**Work request:** Give back exactly the stretch of data below from the line holding "Conditions générales (182, 1423)" through the line holding "[button] (96, 487)", both ends included, and leave the remaining lines out.

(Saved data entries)
___

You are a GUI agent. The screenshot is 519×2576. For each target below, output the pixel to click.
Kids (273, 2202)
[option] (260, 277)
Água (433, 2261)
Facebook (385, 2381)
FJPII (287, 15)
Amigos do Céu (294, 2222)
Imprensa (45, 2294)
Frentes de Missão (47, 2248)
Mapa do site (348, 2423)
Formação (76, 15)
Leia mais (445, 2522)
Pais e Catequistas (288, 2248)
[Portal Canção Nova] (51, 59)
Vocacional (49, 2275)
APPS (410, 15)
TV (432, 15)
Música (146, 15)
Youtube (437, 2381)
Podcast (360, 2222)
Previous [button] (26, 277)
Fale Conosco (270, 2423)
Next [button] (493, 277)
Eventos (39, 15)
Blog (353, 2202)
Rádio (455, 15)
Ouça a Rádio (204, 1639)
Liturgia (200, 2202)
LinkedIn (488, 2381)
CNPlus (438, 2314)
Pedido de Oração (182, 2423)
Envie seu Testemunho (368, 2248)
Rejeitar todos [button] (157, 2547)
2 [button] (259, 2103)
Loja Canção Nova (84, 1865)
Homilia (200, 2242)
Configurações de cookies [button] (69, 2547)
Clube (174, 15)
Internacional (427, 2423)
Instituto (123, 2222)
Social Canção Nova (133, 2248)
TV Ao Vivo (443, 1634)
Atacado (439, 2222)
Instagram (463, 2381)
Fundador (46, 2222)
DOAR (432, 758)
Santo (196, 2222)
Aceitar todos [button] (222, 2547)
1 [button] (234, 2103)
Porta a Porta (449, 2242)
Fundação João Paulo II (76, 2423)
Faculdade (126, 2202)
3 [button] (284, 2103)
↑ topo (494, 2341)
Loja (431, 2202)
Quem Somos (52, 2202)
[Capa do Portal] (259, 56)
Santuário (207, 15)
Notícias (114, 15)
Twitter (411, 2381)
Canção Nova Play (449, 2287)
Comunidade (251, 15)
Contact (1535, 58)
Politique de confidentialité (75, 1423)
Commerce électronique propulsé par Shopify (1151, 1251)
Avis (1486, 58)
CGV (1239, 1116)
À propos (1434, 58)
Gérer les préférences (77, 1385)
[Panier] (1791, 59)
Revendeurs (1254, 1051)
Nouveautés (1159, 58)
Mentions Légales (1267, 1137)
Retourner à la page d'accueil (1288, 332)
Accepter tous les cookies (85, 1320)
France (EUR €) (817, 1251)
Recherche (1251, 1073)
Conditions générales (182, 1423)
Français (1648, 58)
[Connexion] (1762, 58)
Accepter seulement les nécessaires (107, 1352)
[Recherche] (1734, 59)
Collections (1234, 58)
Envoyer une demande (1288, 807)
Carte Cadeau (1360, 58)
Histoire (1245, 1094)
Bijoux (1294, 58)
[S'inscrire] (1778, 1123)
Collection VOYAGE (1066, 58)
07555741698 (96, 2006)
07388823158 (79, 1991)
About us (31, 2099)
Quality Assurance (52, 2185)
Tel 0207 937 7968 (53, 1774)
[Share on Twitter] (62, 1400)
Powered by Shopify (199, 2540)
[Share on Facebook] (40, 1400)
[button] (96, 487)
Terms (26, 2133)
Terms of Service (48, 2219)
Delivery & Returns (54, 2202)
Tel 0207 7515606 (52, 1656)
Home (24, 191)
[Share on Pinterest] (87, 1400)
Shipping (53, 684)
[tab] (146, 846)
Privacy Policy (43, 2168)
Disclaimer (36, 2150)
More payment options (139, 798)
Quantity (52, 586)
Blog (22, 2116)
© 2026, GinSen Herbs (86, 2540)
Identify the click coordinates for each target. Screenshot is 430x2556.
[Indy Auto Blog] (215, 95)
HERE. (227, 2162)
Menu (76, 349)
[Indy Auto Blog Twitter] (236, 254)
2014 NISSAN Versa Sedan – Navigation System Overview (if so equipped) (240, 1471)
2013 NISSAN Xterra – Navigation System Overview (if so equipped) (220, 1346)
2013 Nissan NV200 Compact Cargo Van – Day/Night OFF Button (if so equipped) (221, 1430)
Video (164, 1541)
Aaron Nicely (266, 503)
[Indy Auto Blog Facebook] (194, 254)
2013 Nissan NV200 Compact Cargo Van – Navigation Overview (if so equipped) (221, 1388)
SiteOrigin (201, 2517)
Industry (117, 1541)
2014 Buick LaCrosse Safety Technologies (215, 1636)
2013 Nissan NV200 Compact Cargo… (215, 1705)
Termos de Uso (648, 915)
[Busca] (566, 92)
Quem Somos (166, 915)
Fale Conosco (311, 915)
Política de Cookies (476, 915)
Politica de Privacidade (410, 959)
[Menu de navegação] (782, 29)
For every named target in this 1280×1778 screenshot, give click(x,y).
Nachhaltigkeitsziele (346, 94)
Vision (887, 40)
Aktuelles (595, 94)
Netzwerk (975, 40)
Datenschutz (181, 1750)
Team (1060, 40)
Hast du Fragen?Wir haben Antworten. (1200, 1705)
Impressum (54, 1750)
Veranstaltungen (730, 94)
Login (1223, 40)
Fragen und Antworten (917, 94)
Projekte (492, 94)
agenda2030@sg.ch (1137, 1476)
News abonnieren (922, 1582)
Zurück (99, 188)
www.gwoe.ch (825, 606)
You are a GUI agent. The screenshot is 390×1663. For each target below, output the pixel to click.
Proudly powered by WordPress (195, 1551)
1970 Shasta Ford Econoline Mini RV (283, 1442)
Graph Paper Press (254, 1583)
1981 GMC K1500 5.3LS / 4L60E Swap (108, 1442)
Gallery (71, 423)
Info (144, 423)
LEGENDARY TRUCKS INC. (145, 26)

___

**Problem solution:**
Conditions générales (182, 1423)
Français (1648, 58)
[Connexion] (1762, 58)
Accepter seulement les nécessaires (107, 1352)
[Recherche] (1734, 59)
Collections (1234, 58)
Envoyer une demande (1288, 807)
Carte Cadeau (1360, 58)
Histoire (1245, 1094)
Bijoux (1294, 58)
[S'inscrire] (1778, 1123)
Collection VOYAGE (1066, 58)
07555741698 (96, 2006)
07388823158 (79, 1991)
About us (31, 2099)
Quality Assurance (52, 2185)
Tel 0207 937 7968 (53, 1774)
[Share on Twitter] (62, 1400)
Powered by Shopify (199, 2540)
[Share on Facebook] (40, 1400)
[button] (96, 487)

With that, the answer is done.